# [Directions for this task]
Below is a listing to copy exactly; no image goes into the copy.

.....

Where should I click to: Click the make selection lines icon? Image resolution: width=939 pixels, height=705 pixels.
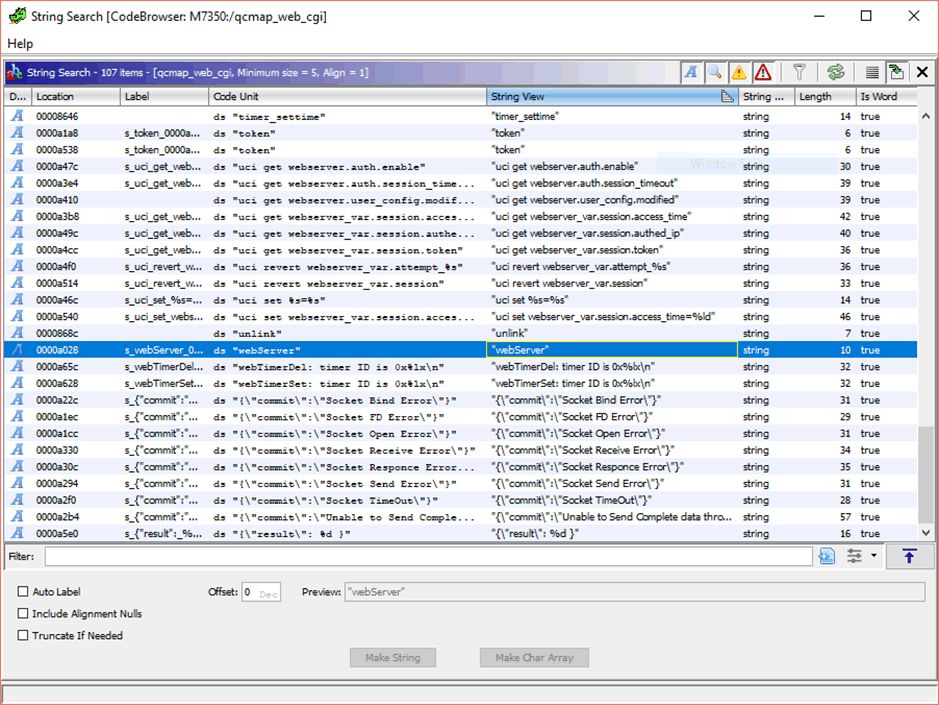point(872,72)
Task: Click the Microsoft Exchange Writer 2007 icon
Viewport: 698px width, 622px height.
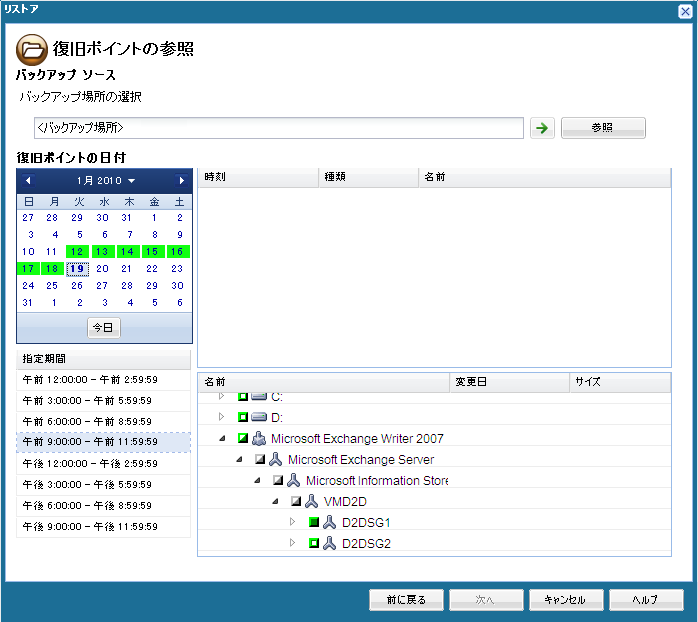Action: pos(259,438)
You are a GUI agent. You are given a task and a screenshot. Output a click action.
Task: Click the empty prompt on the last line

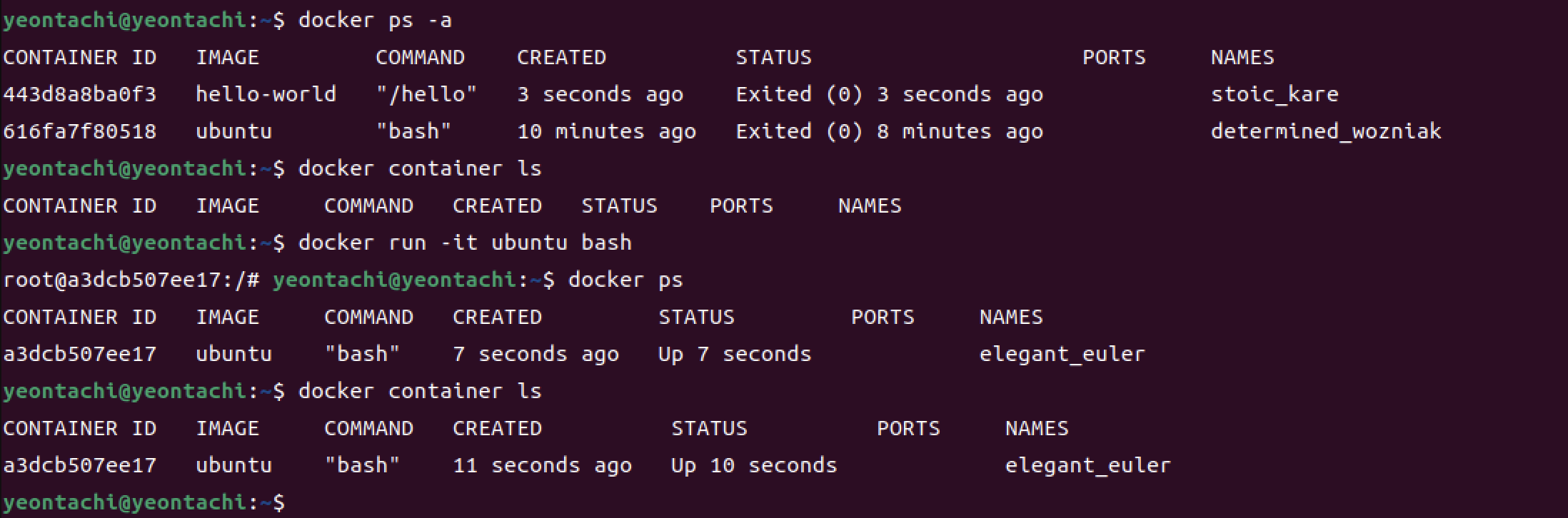144,502
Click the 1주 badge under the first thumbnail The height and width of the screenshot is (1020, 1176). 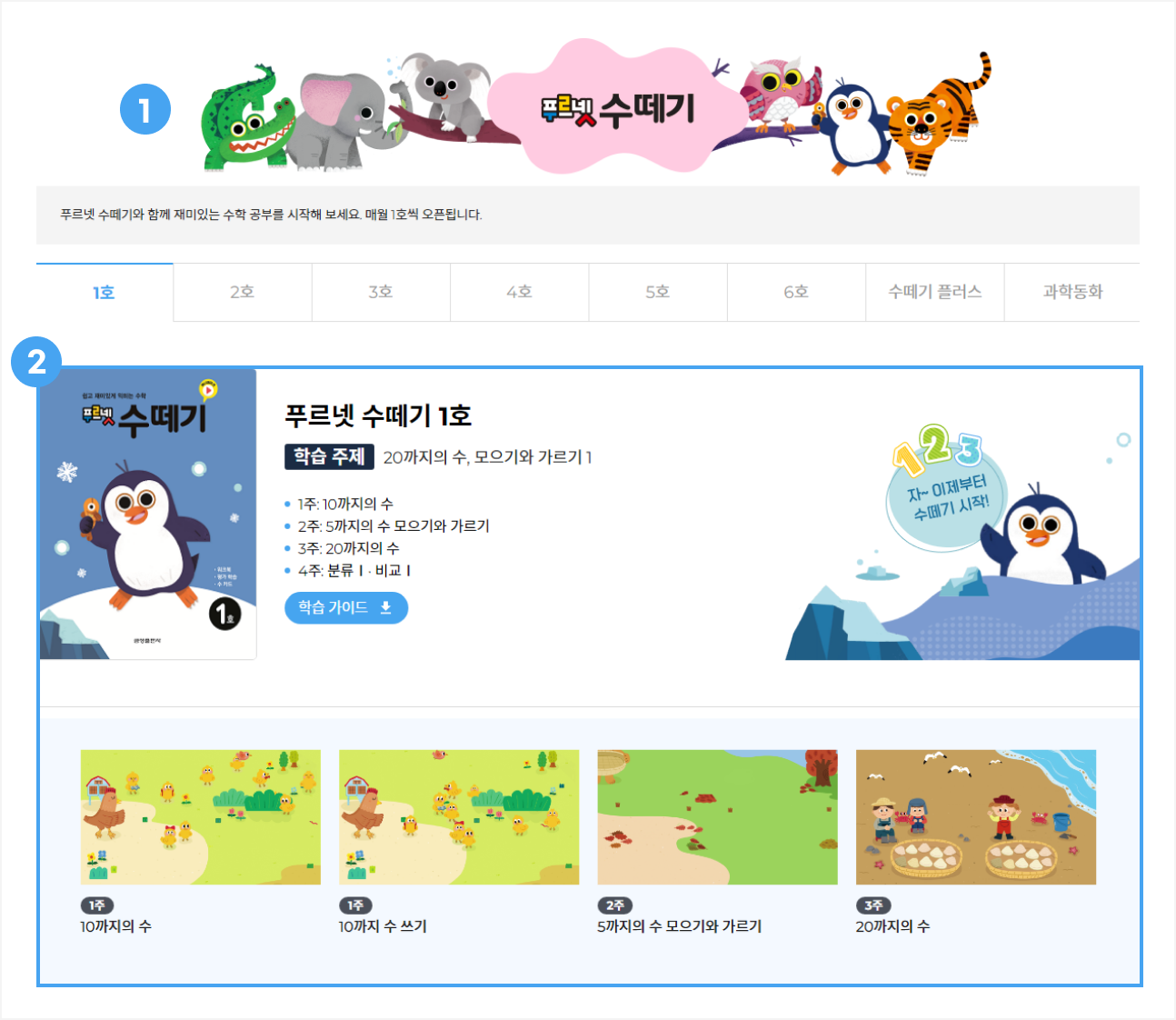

.....

# [Answer for this exercise]
Where should I click to: Click the make selection lines icon? Image resolution: width=939 pixels, height=705 pixels.
point(872,72)
Task: Click the Microsoft Exchange Writer 2007 icon
Viewport: 698px width, 622px height.
Action: pos(259,438)
You are a GUI agent. You are given a task and a screenshot. Output a click action.
Task: Click the empty prompt on the last line

144,502
Click the 1주 badge under the first thumbnail The height and width of the screenshot is (1020, 1176). 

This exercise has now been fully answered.